OLYMPIA

OLYMPIA

Greek Line's OLYMPIA. Peter Knego collection.

MV REGAL EMPRESS

MV REGAL EMPRESS

MV REGAL EMPRESS at Alang, September 1, 2009. Photo copyright MidShipCentury.

OLYMPIA

Although the OLYMPIA enjoyed a career few other ships can match, her departure from the seas still is hard to accept. She was a true survivor and enjoyed a loyal following all the way to the end. Nothing was better than a delicious meal in the Caribbean Dining Room in the golden glow of that Scottish-built woodwork, those nickel sconces, etched mirrors and moody William Ware paintings.

After a remarkable career spanning 56 years, the REGAL EMPRESS was beached at Alang for scrapping in August of 2009. She was built by Alexander Stephen and Sons of Glasgow, Scotland for Greek Line as the 17,362 gt SS OLYMPIA in 1953. The handsome ship was the first transatlantic newbuild for a Greek company, sporting a rather dashing and modern hull form, curvaceous superstructure and a streamlined, cone-shaped funnel. She was a two clas ship with a capacity of 138 first and 1,169 tourist passengers and a number of interchangeable cabins. For her first two years, the OLYMPIA operated between New York and Bremerhaven with occasional winter cruise service. In 1955, she began crossings from New York to Piraeus. extending the service to Haifa and Alexandria in 1961. OLYMPIA became a full time cruise ship in 1970 with a revised capacity of 1,030 passengers. In 1974, she was laid up at Piraeus, a victim of the fuel crisis.

After six years of deferred maintenance and with her outmoded and expensive steam turbine propulsion, it was largely presumed the OLYMPIA would be joining most of her contemporaries in a Taiwanese scrap yard but she cheated the breakers for an unexpected new career in cruising.

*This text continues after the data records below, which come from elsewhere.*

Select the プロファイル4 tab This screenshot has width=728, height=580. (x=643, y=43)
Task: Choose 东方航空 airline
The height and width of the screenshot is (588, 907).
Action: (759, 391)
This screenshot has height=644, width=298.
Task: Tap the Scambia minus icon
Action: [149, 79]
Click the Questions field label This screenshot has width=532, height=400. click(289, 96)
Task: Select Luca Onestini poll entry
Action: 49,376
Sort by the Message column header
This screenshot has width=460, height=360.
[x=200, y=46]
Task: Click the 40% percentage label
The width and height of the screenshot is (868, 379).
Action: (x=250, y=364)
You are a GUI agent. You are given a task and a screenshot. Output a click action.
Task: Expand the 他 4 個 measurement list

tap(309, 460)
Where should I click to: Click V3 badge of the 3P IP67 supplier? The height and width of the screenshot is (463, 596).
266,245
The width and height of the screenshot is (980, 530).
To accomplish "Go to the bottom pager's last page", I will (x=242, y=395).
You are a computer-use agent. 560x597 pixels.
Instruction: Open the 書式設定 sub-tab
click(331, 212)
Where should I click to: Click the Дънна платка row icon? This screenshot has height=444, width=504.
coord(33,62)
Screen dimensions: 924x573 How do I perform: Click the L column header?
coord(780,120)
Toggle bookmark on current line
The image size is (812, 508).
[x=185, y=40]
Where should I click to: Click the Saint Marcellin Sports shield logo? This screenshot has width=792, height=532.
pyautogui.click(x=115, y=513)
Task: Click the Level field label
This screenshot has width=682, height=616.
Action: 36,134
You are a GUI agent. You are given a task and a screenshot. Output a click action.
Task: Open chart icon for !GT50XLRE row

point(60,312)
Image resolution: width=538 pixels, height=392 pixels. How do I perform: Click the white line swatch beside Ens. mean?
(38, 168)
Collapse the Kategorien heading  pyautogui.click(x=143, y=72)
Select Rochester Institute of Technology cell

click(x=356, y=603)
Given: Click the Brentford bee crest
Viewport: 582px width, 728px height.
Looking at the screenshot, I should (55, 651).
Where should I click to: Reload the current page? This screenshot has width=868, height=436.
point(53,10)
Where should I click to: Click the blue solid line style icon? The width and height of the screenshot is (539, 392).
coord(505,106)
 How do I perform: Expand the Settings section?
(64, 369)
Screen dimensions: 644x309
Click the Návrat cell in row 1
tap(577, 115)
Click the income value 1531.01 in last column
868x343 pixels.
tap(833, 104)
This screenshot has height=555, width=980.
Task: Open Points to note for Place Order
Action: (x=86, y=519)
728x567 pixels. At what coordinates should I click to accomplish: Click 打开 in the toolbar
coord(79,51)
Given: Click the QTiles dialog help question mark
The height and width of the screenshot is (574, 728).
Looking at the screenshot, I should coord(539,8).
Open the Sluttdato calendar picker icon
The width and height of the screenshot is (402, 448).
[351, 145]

Sally Shipping bought her in 1981 for their Commodore Cruises division and sent her to Germany where her turbines were replaced with diesels and she was given the name CARIBE (later CARIBE I). Although many of the ship's public spaces were left basically intact, her cabins were largely rebuilt and she was given a more modern profile with a strange new funnel in a grilled crescent shape (replaced with a more shapely stack in 1987). But quite wonderfully, the ship retained teak decks, lustrous paneling, etched glass mirrors, marquetry and original paintings by renowned British artist William Ware.

CARIBE I sailed for Commodore in seven day Caribbean cruise service from Miami until 1993 when she was sold to newly-formed Regal Cruises and renamed REGAL EMPRESS. REGAL EMPRESS was based in New York in the summer and Port Manatee, FL in the winter and managed to attract a loyal following of cruisers who appreciated her old world charms. Balconied cabins were carved out of her forward promenade in a refit in 1997 when the ship was upgraded to conform to new SOLAS regulations.

In 2003, the REGAL EMPRESS was sold to Imperial Majesty Cruises who placed the ship on two night cruises to the Bahamas from Fort Lauderdale. The ship remained in their service until 2009 when a replacement vessel was bought. Unable to conform to new 2010 SOLAS regulations, the ship was sold for scrap in March and sailed off to Alang, where she arrived that August. By March of 2010, the former OLYMPIA had ceased to exist.